Friday, March 20, 2009
No Smoking At The Funeral Home
“When You Are Engulfed In Flames” is a book by David Sedaris that I love. It is about inappropriate, brilliant things including cigarettes and the way a smoker’s life revolves around this habit. It is also about quitting. As Sedaris put it, he “finished smoking” some time after his mother died of lung cancer. I reread this book while my father was in the hospital, winding down after his four pack a day habit that began when he was 9 years old.
As a smoker, I can tell you exactly why they are bad for me because I can read the Surgeon General’s vigorous warning every time I unravel a fresh, neat pack of magically delicious smoky treats. Oh my dear, cigarettes will steal your pride and kill you dead, but I am not finished with them yet.
I was going over Dad’s hospice information this evening and talking with my Mom on the phone. She said, “Someone from hospice could care for Dad at home, but I told them I don’t want them around here unless they can rake my yard and plant my garden.” Ok, so we will move Dad into the hospice facility by April because Mom has no use for a harp-player in scrubs. No problem.

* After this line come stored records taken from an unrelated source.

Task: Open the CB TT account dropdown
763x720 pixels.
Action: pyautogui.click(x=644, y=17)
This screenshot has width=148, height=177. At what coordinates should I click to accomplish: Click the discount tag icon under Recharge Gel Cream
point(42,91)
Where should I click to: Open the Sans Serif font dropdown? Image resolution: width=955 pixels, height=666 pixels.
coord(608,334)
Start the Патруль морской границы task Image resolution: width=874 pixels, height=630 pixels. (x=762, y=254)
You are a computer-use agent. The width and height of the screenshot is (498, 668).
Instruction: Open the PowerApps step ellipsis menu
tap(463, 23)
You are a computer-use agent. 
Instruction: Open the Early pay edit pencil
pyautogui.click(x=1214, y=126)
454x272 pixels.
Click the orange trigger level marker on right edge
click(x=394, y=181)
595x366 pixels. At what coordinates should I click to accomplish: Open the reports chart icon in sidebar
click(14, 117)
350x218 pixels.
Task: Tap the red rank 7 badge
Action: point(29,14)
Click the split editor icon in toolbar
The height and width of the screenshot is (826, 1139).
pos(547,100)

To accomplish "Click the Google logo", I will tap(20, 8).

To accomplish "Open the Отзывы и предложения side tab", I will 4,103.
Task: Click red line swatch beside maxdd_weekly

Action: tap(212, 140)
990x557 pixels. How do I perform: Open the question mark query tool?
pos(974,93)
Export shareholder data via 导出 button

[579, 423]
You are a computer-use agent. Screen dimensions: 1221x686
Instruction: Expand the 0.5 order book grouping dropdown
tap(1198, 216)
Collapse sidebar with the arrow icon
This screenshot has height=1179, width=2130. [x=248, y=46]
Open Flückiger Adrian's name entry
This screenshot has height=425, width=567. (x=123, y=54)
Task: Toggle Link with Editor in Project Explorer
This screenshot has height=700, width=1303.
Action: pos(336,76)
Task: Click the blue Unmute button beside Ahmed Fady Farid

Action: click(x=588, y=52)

My mother isn’t an unsentimental woman. Let me explain: First, Mom doesn’t want to have a stranger in the house eyeballing the bear lamps and coveting her Lladros. Second, for all Mom knows, this hospice person might be unable to resist the siren call of Darvocet in her medicine cabinet and she will not tolerate that kind of behavior. Third and last, what can anyone tell her about grieving a husband of 59 years that she doesn’t already know? Right or wrong, it is that simple. “Also, you can’t be seen smoking at the funeral home,” she said.
I haven’t talked to my sisters and brothers about our smoking yet, or the politics of funeral home behavior. I was thinking about this subject the day Mom and I went shopping to buy Dad a new shirt and tie for when he passes on (his suit is fine), to make sure he won’t look like a greeter at Applebee’s. Regardless, I was at Bon Ton thinking about how not to smoke when Dad dies. I don’t see me bringing this up with my siblings any time soon, so I will pack nicotine lozenges and patches in my handbag when the times comes and figure it out later.
If my father were in his right mind, and just to make Mom crazy, he would distribute cartons of cigarettes to everyone at the funeral home. I know because when I saw him last July he told me he would give anything to smoke one more time.